Prompt: Of the lines listed below, return exactly those that run from the line containing "Task: Open the hamburger menu" through the line containing "Viewport: 968px width, 658px height.", both included.

Data under study:
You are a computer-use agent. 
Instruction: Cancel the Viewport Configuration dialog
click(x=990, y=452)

---

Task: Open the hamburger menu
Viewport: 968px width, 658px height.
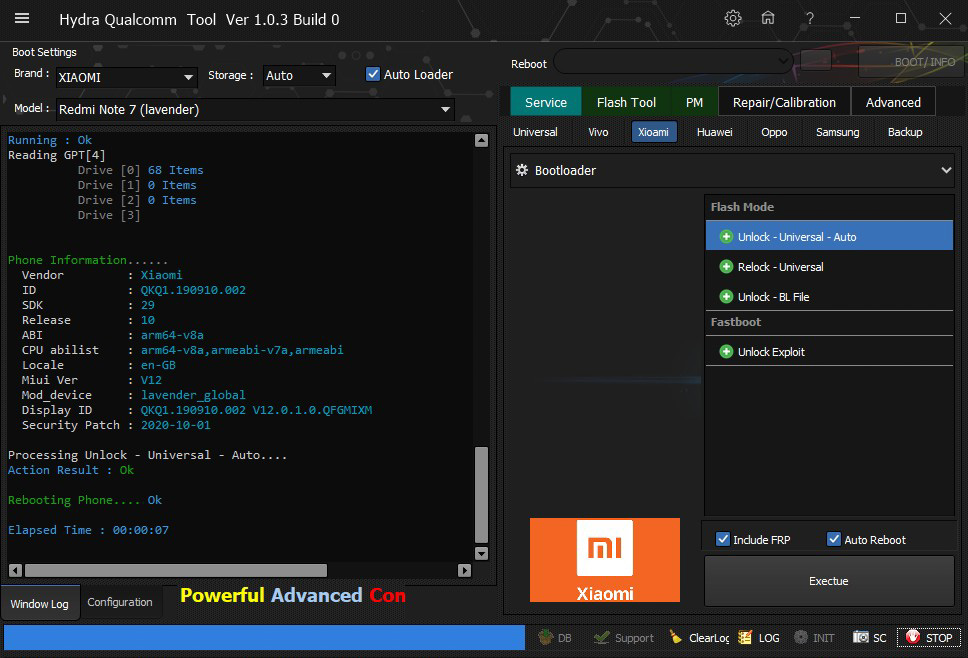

Answer to the exercise:
Task: Open the hamburger menu
Viewport: 968px width, 658px height.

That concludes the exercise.